Our new client was utterly unimpressed and held nothing back in communicating her disappointment. I had no other gun I could give her – this was the best we had right now.
What could I do?
I figured I had 2 choices:
1. I could admit defeat, refund her money, walk away from the deal and live on in infamy in her negative word of mouth advertising. Not a good option for a start-up.
2. I could buy a CO2 powered prize cannon from a competitor to meet my customer’s needs. Then, at a later date when we had it perfected, I could present our CO2 gun.
I chose option #2.
I admitted to her that we had let her down. I owned the fact that the product was substandard. And I fixed the situation by shipping her the competitor’s gun the next day. Then I followed up with a check-in call to ensure everything was good, and I had a dozen white roses delivered to her with an apology and an expression of my gratitude for her choosing us as a vendor.
We won a customer, we won her loyalty, and we won a powerful advocate for us who actually opened doors to the other pro teams in her city.
In business you will not be mistake free. But what separates good companies from poor companies is how you fix your mistakes.
I was reminded of this recently while talking with Lucas Griffin, the owner of Secure-Rite Mobile Storage in Kelowna. Lucas informed me of their “Admit it. Own it. Fix it.” Philosophy. He knows they’re not always going to get it right, but they can ensure they take the initiative to fix their mistakes.
All their employees are taught about how important it is for them to admit their mistakes.
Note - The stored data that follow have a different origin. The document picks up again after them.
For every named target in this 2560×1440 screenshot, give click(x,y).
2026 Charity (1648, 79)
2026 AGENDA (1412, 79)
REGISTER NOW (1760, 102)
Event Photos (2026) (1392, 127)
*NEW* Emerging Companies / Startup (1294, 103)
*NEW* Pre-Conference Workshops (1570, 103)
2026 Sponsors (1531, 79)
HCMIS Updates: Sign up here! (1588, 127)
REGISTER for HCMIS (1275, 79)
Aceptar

If they have to hear about the mistake from their customer then someone hasn’t lived out their philosophy. When you make a mistake – admit it.
Then, own it. Don’t blame anyone or anything else. Own your actions that contributed to the mistake – don’t point fingers at anyone else. Any others involved will have to do the same.
Then, fix it. Do what needs to be done to make it right.
I don’t think any customer expects that your product or service will always be perfect. That is an unrealistic expectation. However, every customer has the right to expect that you will admit, own, and make right any mistakes you’ve made. Yet sadly, that can often be a rare occurrence.
If you want to wow your customers deliver a great product or service, and when you make a mistake quickly admit it – without them having to tell you – then own it and fix it.